Friday, January 27, 2012

Our Changing Language

I'm finishing final edits on Too Many Ghosts: A Dominique and Duchess Mystery. Since my writer's critique group of 15 years disbanded last year, I enlisted some of the members of my reading group as my new critique group, including my middle daughter who is an excellent editor and voracious reader, (She's edited all 12 of my previous books) and two granddaughters, also voracious readers.

It has been a study in our ever-changing language and usage of terms and words that we retain, but the next generation is not familiar with. A true story before I share my list of words and terms that were foreign and unknown to my more youthful critiquers:

A Japanese friend of mine left her homeland when she was a young woman and came to America. She stayed in contact with her family and friends in Japan at first, but as the years passed and her parents died, her contact with them was sporadic. Finally after about 25 years in this county, she returned home to visit extended family and friends.
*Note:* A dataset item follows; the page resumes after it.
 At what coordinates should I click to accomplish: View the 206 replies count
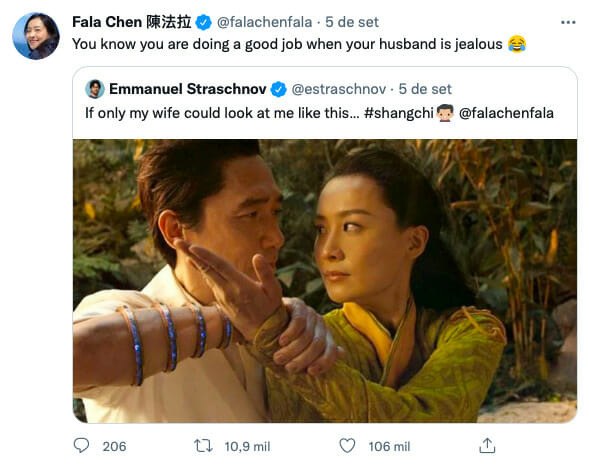pyautogui.click(x=114, y=446)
Though she had kept up her own language here after learning to speak excellent English, when she arrived in Japan, she discovered the language in that country had evolved and she had a very difficult time understanding or being understood. Her Japanese language had remained static - the living language in Japan had changed and evolved with the passing years.
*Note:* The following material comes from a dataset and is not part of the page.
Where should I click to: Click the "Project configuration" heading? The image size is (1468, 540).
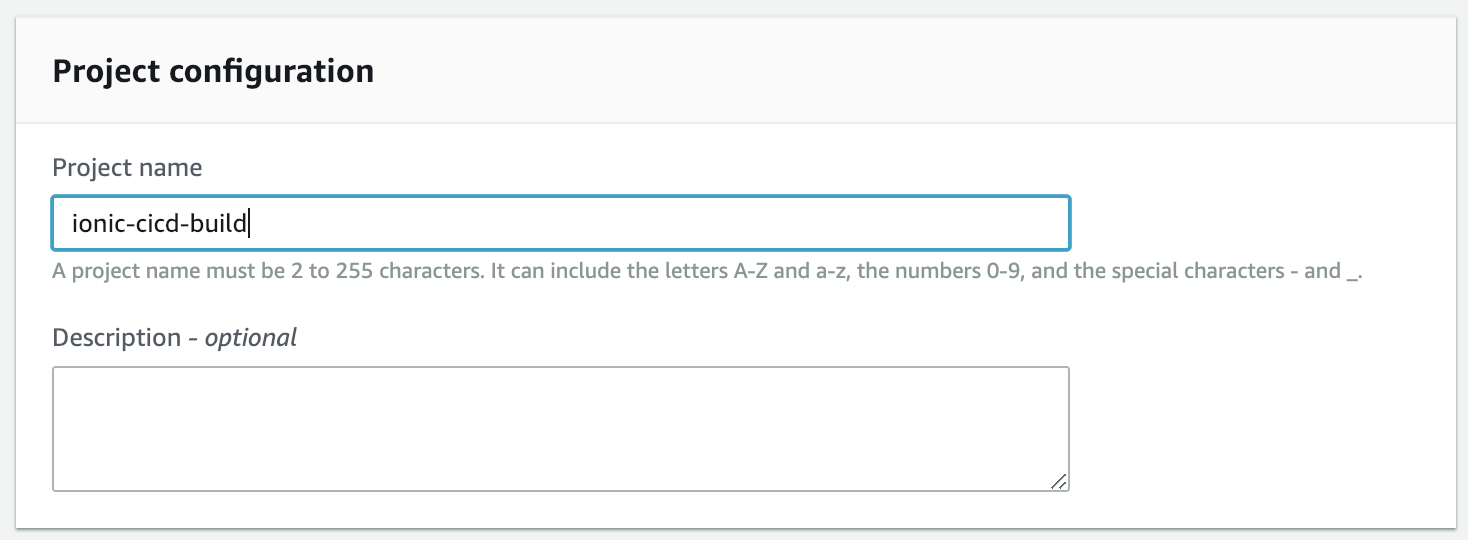(x=213, y=72)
And now to my list of words or phrases that my younger readers felt were archaic or had absolutely no knowledge of the meaning of the term:

Rang off - as in hung up the telephone
Make tracks - as in go quickly
Get out of Dodge - leave town immediately
Hurts like all get out - really, really hurts
Makes interesting copy - interesting information for an article or book
Spell her off - take over and give her a respite
The folks - the parents
Count your chickens before they hatch - if it isn't there yet, you can't count on it
Mars candy bars - do you remember those? They were my favorite
CCC - Civilian Conservation Corps - public work relief program that started in 1933
WPA - Works Progress Administration - similar to above started in 1935
Hogan - primary traditional home of the Navajo people
I'll fix you! - I'll get even
Fanny - backside, behind

That is the short list of terms I've removed from the manuscript or had to explain to my readers. I plan to go back through the edited ms. and pull out the rest of the words they questioned. My youngest daughter suggested a title for a book: A Loss of Words: A Septuagenarian Author Ponders Our Changing Language. Not that I have time for that, but it might make for interesting copy in some future article about the folks before I have to ring off and make tracks to get out of Dodge to spell her off.

1 comment:

Jennie said...

Time isn't the only thing that changes phrases and word meanings. Each line of work or recreation, even churches and service groups adopt phrases that confuse others, but make perfect sense to the ones accustomed to those phrases. Members of our church have certainly received their share of confusion and odd looks when people confuse stake and steak.